Time's pointless haircut journalism repeats long-debunked lie

In a bold challenge to the Washington Post's supremacy as the nation's leader in haircut journalism, Time magazine wastes your time with a feature on “Top Ten Expensive Haircuts.” Number two on the list? “Hairgate,” in which, according to Time:

For a about an hour in May 1993, two of LAX's four runways were shut down. And then-president Bill Clinton never heard the end of it. The reason for the delay was the presence of Air Force One, inside of which the president was in the throes of a $200 trim from a glamorati stylist named, fabulously, Christophe.

Clinton later insisted that he hadn't asked for (and had been told that there wasn't) a hold on air traffic while “Hair Force One” sat on the runway. Yet scheduled flights had already been forced to circle, people had already been made hours late, and “Hairgate” solidified an opinion in some quarters of Clinton's out-of-touch excesses.

Good story -- but it's complete bunk.

Newsday reported on June 30, 1993:

The story was that planes were kept circling as President Bill Clinton had his hair clipped on Air Force One at Los Angeles airport last month.

...

But the reports were wrong.

According to Federal Aviation Administration records obtained through the Freedom of Information Act, the May 18 haircut caused no significant delays of regularly scheduled passenger flights - no circling planes, no traffic jams on the runways.

Commuter airlines that fly routes reportedly affected by the president's haircut confirmed they have no record of delays that day.

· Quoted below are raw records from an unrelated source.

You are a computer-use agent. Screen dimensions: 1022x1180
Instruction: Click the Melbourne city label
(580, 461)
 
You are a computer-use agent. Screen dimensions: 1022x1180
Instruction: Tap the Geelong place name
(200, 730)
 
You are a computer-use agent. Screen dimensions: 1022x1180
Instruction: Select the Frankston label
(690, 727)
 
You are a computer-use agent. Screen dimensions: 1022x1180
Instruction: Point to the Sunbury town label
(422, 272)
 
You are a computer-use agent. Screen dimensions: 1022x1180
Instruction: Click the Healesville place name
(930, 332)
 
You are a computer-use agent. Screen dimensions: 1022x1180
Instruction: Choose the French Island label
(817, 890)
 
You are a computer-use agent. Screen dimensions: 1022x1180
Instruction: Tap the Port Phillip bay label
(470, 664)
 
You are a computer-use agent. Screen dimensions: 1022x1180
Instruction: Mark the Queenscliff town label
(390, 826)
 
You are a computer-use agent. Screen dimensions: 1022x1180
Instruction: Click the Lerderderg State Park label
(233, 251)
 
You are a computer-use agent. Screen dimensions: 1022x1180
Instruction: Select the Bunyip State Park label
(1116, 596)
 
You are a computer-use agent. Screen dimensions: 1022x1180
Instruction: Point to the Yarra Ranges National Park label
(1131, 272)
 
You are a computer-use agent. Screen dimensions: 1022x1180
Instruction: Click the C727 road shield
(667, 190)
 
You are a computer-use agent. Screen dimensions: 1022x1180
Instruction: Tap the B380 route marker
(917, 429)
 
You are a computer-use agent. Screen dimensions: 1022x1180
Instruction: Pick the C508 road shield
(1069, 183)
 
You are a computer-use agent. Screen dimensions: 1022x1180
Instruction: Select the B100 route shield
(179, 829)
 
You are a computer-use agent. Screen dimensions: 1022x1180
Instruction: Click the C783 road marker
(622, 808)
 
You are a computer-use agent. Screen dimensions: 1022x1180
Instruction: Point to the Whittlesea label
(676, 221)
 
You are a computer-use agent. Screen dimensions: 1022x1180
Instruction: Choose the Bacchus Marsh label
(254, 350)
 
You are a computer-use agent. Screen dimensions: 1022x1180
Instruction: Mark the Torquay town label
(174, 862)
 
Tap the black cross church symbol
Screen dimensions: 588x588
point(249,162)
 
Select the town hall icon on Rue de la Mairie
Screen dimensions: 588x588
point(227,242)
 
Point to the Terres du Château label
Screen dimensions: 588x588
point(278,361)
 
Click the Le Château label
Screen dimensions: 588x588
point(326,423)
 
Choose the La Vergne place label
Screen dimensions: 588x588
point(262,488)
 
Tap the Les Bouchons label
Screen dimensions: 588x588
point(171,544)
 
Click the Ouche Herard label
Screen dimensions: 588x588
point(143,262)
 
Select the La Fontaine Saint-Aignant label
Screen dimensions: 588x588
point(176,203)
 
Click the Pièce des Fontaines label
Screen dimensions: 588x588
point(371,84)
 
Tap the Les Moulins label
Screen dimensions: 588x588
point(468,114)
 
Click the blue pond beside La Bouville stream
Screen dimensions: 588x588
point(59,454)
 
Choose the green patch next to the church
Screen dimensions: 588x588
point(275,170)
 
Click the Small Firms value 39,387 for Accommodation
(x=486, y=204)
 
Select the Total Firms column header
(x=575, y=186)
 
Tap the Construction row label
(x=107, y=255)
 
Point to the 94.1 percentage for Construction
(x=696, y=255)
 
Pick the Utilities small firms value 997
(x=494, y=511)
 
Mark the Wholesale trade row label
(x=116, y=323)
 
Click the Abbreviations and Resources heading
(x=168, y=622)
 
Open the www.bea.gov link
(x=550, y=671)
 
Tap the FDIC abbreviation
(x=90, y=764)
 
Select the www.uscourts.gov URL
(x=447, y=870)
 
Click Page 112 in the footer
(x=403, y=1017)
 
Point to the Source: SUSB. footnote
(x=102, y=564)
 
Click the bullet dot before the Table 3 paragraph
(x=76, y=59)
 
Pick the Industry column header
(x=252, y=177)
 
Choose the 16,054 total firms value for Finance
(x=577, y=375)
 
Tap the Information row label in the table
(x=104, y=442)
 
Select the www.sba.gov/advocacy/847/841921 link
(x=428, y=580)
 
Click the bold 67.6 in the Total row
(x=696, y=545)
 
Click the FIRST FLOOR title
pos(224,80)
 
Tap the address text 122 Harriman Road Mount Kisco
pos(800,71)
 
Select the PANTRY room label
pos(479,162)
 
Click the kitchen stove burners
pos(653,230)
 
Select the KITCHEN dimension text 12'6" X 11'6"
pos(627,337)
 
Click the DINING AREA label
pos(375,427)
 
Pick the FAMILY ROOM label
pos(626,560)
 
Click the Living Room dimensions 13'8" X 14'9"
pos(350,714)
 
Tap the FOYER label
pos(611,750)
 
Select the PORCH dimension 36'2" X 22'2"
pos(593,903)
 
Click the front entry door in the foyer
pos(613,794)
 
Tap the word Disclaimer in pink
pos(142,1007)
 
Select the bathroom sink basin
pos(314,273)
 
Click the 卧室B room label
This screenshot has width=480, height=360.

The FAA records, generated by the regional Air Route Traffic Control Center, show that an unscheduled air taxi flight had the only delay attributed to the closure of two runways for an hour in anticipation of Air Force One's departure. The air taxi took off 17 minutes after leaving the gate -- two minutes late, by FAA accounting.

“If you understand the air traffic system, you'd find that statement [that planes were circling] ludicrous,” said Fred O'Donnell, an FAA spokesman at the agency's Western-Pacific regional office, which responded to New York Newsday's May 21 request under the freedom of information law.

O'Donnell said that although two runways were closed, traffic was light that afternoon and arriving flights were simply diverted to the two other runways. “It did not cause any problems,” he said.

UPDATE: Time has amended and corrected its false claim. Here's the new version:

The media widely reported that scheduled flights had been forced to circle, that runways were jammed and that people were made hours late, though a Newsday report later that year showed that there were no significant delays. By then, however, “Hairgate” had already become a public-relations nightmare and solidified an opinion in some quarters of Clinton's out-of-touch excesses. What made it doubly awkward was that it occurred while the President was struggling to get Congress to pass a deficit-reduction bill.

An earlier version of this item incorrectly stated that flights and passengers had been delayed several hours by the President's haircut.

Seems like this whole fiasco should be “doubly awkward” for the news outlets that spread ludicrous falsehoods years after those falsehoods were debunked, to the point that they're forced to run corrections on news reports about haircuts. But maybe that's just me.